Studying abroad in all leads to the following:

  • Better understanding on the global scenario and broader perspective.
  • Greater employment opportunities.
  • Cultural assimilation leads to personality development. Plus, one usually picks up another language abroad which is a great asset.
  • If your acumen allows you to get a scholarship, then education abroad is lighter on the pocket.
  • Building an international professional network.

We are of the opinion – the sooner the better.

Indians heading abroad are younger than ever before. They are often in late teens and fresh out of intermediate classes. Instead of joining the rat race that starts in our country after board exams are over, they choose to explore worthwhile options abroad, even if it means shelling out a few lakh more. Parents today also appreciate that students need to be able to interact with people from different cultural backgrounds.
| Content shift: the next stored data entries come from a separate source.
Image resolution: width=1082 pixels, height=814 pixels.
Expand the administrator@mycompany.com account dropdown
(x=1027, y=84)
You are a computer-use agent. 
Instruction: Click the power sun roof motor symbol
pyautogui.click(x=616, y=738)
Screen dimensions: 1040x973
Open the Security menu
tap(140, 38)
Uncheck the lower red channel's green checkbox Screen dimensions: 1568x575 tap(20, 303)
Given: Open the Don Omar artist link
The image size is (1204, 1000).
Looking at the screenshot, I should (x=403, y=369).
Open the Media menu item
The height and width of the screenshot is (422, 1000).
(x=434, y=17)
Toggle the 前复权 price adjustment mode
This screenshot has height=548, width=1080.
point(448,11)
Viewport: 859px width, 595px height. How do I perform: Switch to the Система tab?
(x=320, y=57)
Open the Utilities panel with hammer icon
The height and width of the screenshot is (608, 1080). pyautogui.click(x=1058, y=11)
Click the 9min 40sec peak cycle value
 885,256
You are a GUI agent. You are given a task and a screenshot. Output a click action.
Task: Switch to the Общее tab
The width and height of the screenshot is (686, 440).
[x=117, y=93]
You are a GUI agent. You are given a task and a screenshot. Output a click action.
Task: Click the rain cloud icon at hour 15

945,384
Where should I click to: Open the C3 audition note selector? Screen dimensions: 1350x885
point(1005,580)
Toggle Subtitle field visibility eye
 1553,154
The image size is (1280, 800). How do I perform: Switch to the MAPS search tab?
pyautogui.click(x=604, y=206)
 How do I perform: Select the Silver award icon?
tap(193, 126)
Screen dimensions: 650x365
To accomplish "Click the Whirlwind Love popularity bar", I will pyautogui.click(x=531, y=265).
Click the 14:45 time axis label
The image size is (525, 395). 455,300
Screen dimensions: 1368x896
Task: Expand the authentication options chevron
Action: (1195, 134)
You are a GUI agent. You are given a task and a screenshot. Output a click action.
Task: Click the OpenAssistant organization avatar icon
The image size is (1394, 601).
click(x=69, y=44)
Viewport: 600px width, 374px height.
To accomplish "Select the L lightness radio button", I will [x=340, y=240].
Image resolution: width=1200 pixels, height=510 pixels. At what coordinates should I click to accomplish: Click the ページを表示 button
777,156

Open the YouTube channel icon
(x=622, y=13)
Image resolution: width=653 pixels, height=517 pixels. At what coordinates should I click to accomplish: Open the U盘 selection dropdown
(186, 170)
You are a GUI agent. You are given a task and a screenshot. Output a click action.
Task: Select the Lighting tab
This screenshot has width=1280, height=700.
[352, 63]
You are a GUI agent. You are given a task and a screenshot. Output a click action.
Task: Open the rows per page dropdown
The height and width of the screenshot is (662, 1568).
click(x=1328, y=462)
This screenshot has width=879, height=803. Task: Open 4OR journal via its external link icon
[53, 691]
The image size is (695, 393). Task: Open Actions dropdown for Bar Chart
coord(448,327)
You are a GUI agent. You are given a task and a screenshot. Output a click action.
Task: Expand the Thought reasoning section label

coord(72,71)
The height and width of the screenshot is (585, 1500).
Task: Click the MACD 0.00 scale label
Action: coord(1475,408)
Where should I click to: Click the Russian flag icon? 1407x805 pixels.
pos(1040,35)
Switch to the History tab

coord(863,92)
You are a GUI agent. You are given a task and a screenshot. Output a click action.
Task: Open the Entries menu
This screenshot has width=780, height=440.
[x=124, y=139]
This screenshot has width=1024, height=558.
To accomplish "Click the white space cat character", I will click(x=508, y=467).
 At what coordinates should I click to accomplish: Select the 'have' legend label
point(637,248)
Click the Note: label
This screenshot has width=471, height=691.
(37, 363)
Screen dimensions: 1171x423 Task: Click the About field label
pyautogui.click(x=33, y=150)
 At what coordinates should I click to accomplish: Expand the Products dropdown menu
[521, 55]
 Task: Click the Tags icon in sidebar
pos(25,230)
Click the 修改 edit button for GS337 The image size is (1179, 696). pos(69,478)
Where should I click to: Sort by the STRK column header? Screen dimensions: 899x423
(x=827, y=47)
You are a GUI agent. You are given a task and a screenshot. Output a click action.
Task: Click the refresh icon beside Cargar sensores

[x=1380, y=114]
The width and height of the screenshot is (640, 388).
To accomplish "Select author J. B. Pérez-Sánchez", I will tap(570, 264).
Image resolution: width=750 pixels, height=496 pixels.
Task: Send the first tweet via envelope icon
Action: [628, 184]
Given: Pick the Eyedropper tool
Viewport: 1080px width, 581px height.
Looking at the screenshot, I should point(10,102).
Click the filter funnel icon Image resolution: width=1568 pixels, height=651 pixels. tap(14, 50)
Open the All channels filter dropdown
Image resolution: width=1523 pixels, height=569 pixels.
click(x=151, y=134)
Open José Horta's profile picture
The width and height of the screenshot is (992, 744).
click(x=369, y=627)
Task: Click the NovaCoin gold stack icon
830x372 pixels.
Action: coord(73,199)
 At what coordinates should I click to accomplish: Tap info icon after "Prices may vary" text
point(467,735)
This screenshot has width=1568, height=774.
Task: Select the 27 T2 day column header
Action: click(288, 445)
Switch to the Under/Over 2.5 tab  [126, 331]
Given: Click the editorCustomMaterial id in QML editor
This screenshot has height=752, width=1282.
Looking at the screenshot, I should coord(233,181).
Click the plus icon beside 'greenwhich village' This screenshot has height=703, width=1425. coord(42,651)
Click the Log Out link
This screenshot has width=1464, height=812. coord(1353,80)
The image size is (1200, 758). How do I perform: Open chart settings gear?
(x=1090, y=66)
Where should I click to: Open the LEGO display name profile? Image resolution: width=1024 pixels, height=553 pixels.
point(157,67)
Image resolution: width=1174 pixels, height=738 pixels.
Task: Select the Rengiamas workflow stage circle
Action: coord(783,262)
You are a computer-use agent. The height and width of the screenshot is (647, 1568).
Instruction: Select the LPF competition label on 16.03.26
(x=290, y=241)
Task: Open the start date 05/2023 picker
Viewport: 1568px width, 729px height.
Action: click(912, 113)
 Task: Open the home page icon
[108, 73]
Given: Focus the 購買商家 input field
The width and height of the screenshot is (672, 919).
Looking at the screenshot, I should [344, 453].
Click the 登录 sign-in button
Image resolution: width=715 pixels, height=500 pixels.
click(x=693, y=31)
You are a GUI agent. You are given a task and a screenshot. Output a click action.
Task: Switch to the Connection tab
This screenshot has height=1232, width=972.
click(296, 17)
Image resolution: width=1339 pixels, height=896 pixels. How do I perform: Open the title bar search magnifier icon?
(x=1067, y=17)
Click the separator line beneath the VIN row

With falling standards of Indian education, people are looking to the west for better opportunities.

For Indian parents, sending their children to study abroad can be an interesting experience- ranging from pure euphoria to utter panic. For both parents and students alike, a question that is often debated upon is the time to take this big leap. Whether undergraduate studies is a good way to initiate their ward’s inter-country experience or whether post graduate studies abroad is the right call.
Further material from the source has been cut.